RECORDS SHOWN:
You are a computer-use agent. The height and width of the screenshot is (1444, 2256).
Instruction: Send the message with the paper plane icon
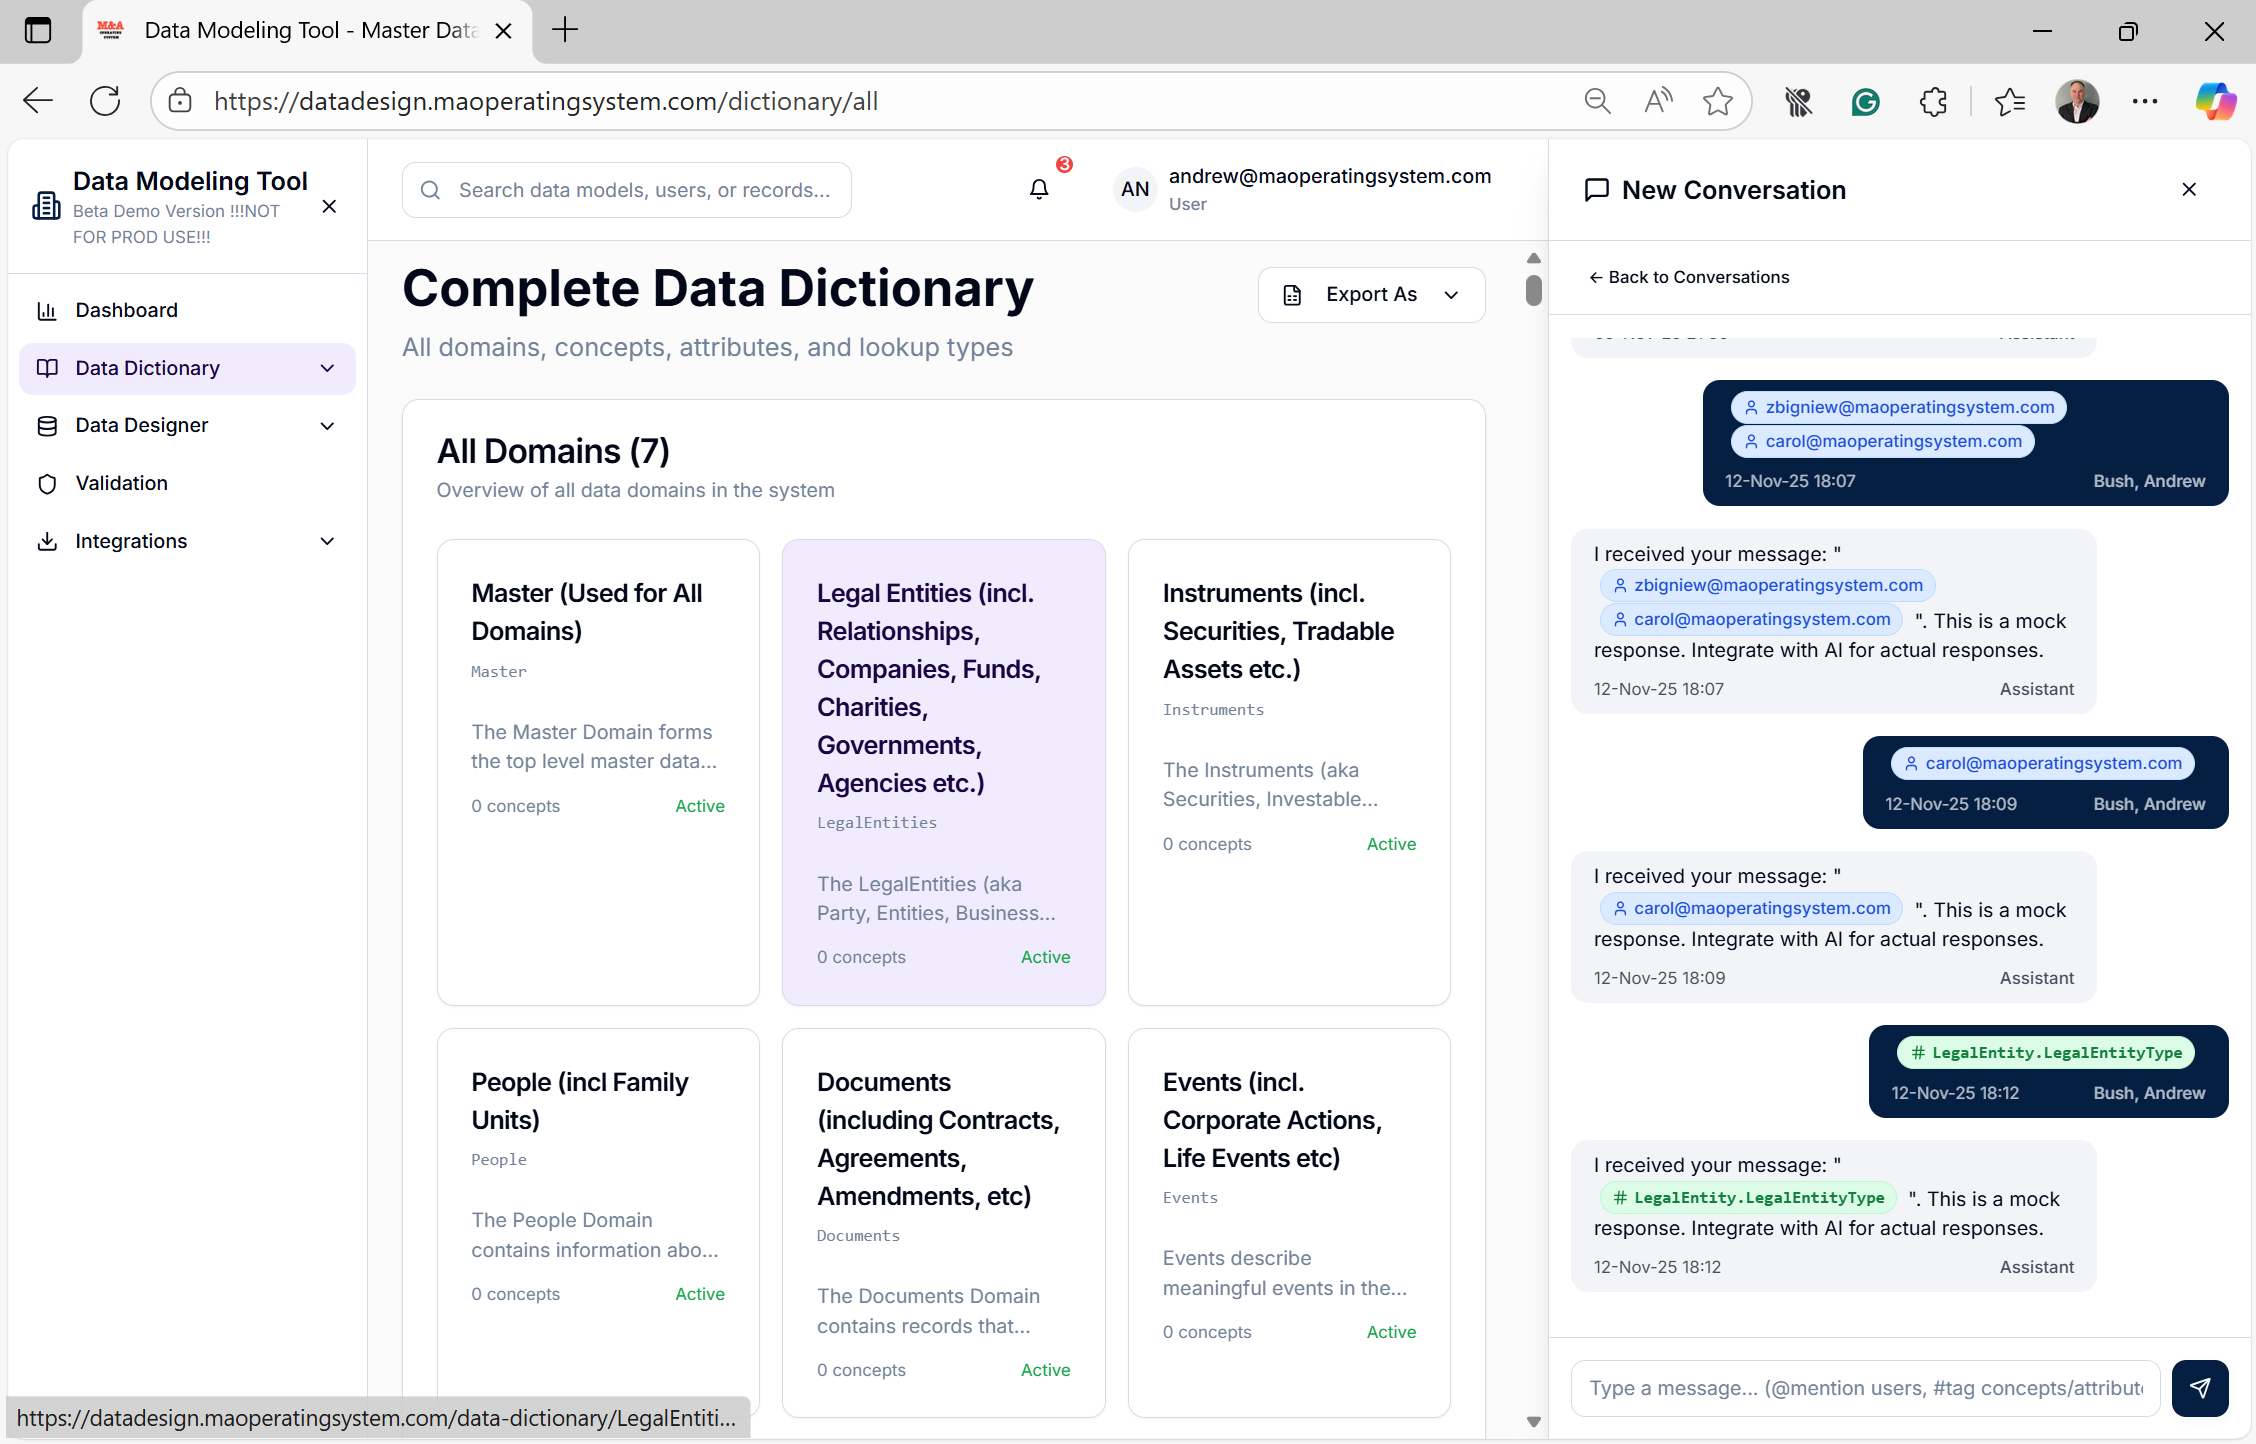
==
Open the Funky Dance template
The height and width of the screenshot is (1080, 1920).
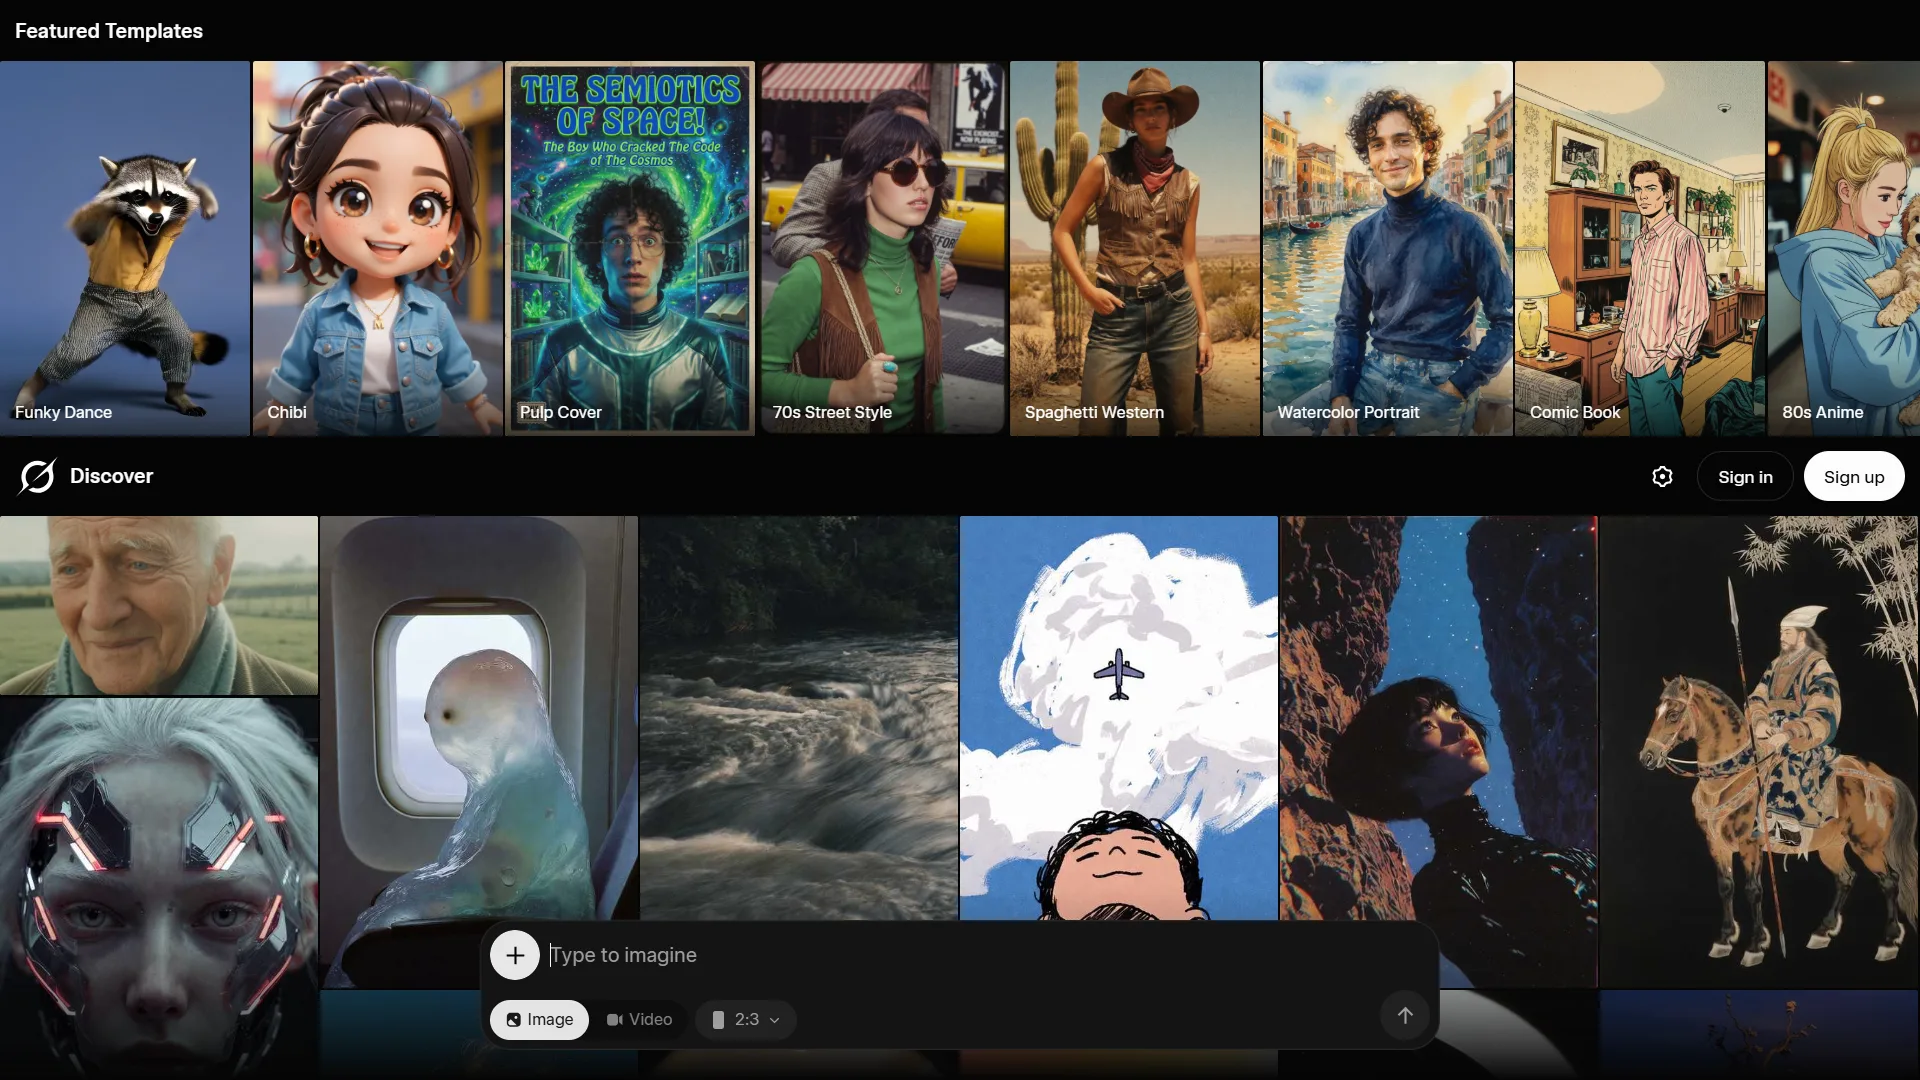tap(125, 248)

TASK BRIEF: Restate word for word the entries above from the line with "You are a computer-use" through the line with "Instruction: Send the", inclusive, leaving out everything else.

TASK OUTPUT:
You are a computer-use agent. The height and width of the screenshot is (1444, 2256).
Instruction: Send the message with the paper plane icon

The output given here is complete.